• DESCRIPTION OF THE TASK: Every record must reappear in the answer exactly as given.

[Pixel coordinate grounding data]
»»
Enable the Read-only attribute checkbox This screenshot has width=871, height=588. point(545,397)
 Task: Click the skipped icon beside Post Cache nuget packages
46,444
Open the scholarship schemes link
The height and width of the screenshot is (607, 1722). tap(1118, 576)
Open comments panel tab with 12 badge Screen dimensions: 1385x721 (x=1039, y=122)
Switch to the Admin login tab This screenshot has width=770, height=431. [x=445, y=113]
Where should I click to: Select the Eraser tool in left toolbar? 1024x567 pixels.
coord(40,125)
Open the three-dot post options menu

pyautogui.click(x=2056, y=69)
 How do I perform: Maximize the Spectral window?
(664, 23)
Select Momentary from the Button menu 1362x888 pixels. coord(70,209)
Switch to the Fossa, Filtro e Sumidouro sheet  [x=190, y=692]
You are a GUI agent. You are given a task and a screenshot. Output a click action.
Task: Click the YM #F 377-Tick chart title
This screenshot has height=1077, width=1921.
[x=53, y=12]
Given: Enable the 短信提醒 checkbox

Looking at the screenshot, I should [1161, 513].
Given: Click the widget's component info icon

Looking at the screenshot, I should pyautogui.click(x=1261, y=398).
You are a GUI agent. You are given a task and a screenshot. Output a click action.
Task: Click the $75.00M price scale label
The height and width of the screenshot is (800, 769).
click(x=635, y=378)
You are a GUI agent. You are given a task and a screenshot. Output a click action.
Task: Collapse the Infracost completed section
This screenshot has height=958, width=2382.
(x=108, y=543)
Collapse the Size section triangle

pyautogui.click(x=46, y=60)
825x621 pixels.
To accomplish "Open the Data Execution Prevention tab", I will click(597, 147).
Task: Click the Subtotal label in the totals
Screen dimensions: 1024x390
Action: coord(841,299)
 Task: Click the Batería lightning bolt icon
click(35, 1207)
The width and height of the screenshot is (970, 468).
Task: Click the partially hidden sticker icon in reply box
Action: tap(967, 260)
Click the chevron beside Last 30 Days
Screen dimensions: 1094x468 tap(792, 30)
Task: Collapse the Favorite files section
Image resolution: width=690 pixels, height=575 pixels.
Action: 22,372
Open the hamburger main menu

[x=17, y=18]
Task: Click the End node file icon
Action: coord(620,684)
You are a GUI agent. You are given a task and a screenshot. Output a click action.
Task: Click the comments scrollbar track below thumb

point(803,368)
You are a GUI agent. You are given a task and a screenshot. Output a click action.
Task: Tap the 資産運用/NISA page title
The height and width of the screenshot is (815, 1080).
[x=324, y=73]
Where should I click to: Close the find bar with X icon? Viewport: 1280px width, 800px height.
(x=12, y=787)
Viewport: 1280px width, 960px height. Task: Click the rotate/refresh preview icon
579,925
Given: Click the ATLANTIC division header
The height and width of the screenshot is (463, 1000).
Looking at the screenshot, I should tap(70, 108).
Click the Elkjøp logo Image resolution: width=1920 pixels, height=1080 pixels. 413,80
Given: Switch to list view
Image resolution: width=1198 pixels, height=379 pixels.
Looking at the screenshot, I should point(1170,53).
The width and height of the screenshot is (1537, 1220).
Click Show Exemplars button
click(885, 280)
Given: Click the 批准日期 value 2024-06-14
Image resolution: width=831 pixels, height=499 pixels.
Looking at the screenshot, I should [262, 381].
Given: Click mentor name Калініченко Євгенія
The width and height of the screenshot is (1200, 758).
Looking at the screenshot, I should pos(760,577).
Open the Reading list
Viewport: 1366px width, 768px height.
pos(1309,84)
««
• YOUR RESPONSE:
Enable the Read-only attribute checkbox This screenshot has width=871, height=588. point(545,397)
 Task: Click the skipped icon beside Post Cache nuget packages
46,444
Open the scholarship schemes link
The height and width of the screenshot is (607, 1722). tap(1118, 576)
Open comments panel tab with 12 badge Screen dimensions: 1385x721 (x=1039, y=122)
Switch to the Admin login tab This screenshot has width=770, height=431. [x=445, y=113]
Where should I click to: Select the Eraser tool in left toolbar? 1024x567 pixels.
coord(40,125)
Open the three-dot post options menu

pyautogui.click(x=2056, y=69)
 How do I perform: Maximize the Spectral window?
(664, 23)
Select Momentary from the Button menu 1362x888 pixels. coord(70,209)
Switch to the Fossa, Filtro e Sumidouro sheet  [x=190, y=692]
You are a GUI agent. You are given a task and a screenshot. Output a click action.
Task: Click the YM #F 377-Tick chart title
This screenshot has height=1077, width=1921.
[x=53, y=12]
Given: Enable the 短信提醒 checkbox

Looking at the screenshot, I should [1161, 513].
Given: Click the widget's component info icon

Looking at the screenshot, I should pyautogui.click(x=1261, y=398).
You are a GUI agent. You are given a task and a screenshot. Output a click action.
Task: Click the $75.00M price scale label
The height and width of the screenshot is (800, 769).
click(x=635, y=378)
You are a GUI agent. You are given a task and a screenshot. Output a click action.
Task: Collapse the Infracost completed section
This screenshot has height=958, width=2382.
(x=108, y=543)
Collapse the Size section triangle

pyautogui.click(x=46, y=60)
825x621 pixels.
To accomplish "Open the Data Execution Prevention tab", I will click(597, 147).
Task: Click the Subtotal label in the totals
Screen dimensions: 1024x390
Action: coord(841,299)
 Task: Click the Batería lightning bolt icon
click(35, 1207)
The width and height of the screenshot is (970, 468).
Task: Click the partially hidden sticker icon in reply box
Action: tap(967, 260)
Click the chevron beside Last 30 Days
Screen dimensions: 1094x468 tap(792, 30)
Task: Collapse the Favorite files section
Image resolution: width=690 pixels, height=575 pixels.
Action: 22,372
Open the hamburger main menu

[x=17, y=18]
Task: Click the End node file icon
Action: coord(620,684)
You are a GUI agent. You are given a task and a screenshot. Output a click action.
Task: Click the comments scrollbar track below thumb

point(803,368)
You are a GUI agent. You are given a task and a screenshot. Output a click action.
Task: Tap the 資産運用/NISA page title
The height and width of the screenshot is (815, 1080).
[x=324, y=73]
Where should I click to: Close the find bar with X icon? Viewport: 1280px width, 800px height.
(x=12, y=787)
Viewport: 1280px width, 960px height. Task: Click the rotate/refresh preview icon
579,925
Given: Click the ATLANTIC division header
The height and width of the screenshot is (463, 1000).
Looking at the screenshot, I should tap(70, 108).
Click the Elkjøp logo Image resolution: width=1920 pixels, height=1080 pixels. 413,80
Given: Switch to list view
Image resolution: width=1198 pixels, height=379 pixels.
Looking at the screenshot, I should point(1170,53).
The width and height of the screenshot is (1537, 1220).
Click Show Exemplars button
click(885, 280)
Given: Click the 批准日期 value 2024-06-14
Image resolution: width=831 pixels, height=499 pixels.
Looking at the screenshot, I should [262, 381].
Given: Click mentor name Калініченко Євгенія
The width and height of the screenshot is (1200, 758).
Looking at the screenshot, I should pos(760,577).
Open the Reading list
Viewport: 1366px width, 768px height.
pos(1309,84)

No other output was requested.